Lake Hamilton is located in western Victorian, Australia and is fed by the Grange Burn, urban stormwater and overland flow. Recurring high levels of Cyanobacteria and E. coli has resulted in the SGSC erecting warning signs to deter the use of the lake due to potential public health issues.

The most significant finding of the Action Plan was that Lake Hamilton has undergone a long period of eutrophication. The main factor contributing to Cyanobacterial blooms was excessive nutrients entering the lake from stormwater and the Grange Burn. There is also a large bank of nutrients contained within the lake sediments.

Short to medium-term management actions include the use of chemicals (as algicides), microorganisms to consume nutrients, and dyes to attenuate sunlight and discourage algal growth. However, these options may pose risks to the lake and further downstream in the Grange Burn. There is also a large financial cost associated with their use.

Artificial aeration was another potential short to medium-term action aimed at breaking down water column stability (stratification which promotes algal growth) and creating oxygenated conditions in the water column to limit the release of nutrients from the sediment. Currently, there is no evidence of seasonal stratification so this action can only be considered following a more comprehensive investigation.

Dredging of the lake sediments was considered to reduce the pool of nutrients.

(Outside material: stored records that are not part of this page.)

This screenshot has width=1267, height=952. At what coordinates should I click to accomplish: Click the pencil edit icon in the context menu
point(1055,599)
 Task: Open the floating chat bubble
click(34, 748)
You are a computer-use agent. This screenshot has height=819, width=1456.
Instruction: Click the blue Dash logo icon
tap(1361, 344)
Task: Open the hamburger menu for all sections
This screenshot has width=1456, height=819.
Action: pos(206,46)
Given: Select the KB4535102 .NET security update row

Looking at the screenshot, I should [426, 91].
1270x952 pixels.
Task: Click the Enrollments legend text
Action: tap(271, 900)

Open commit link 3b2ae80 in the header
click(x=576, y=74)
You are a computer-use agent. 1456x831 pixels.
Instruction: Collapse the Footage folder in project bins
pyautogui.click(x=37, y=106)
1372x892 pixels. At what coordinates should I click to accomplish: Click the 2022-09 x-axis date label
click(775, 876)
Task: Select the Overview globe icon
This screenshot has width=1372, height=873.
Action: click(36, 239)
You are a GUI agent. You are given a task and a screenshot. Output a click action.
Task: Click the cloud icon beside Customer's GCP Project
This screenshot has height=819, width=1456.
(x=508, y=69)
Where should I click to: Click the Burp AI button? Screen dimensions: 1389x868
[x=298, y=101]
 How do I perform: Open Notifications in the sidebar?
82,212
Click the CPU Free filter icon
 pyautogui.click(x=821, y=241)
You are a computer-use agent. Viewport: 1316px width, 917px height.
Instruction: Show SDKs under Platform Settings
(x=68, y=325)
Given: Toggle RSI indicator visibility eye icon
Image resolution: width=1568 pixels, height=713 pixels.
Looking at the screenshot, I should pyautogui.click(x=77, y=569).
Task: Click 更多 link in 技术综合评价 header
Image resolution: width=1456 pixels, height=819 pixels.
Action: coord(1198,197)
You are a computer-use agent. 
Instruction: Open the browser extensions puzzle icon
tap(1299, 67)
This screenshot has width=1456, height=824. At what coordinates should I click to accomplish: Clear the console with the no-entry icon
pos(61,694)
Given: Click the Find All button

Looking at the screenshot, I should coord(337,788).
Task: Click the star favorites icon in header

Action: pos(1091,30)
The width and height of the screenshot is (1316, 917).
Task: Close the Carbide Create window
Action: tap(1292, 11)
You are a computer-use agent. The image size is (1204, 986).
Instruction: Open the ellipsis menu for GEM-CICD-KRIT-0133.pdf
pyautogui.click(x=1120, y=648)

The large financial costs associated with dredging and the impacts on the Lake ecosystem resulted in this action not being recommended. 

Ultimately, Lake Hamilton requires long-term management actions to address the problem of eutrophication. Such actions should be aimed at reducing nutrient inputs from the Grange Burn. Significant catchment management, such as the introduction of riparian buffer strips, stabilisation of riparian zones and improved farming practices are required to limit nutrient entry and further eutrophication. Maintenance and enhancement of macrophytes was identified as an important action as they have the capacity to reduce nutrients. Reduction of nutrients could also be achieved by construction of a treatment wetland upstream of the Lake and by introducing stormwater treatment swales.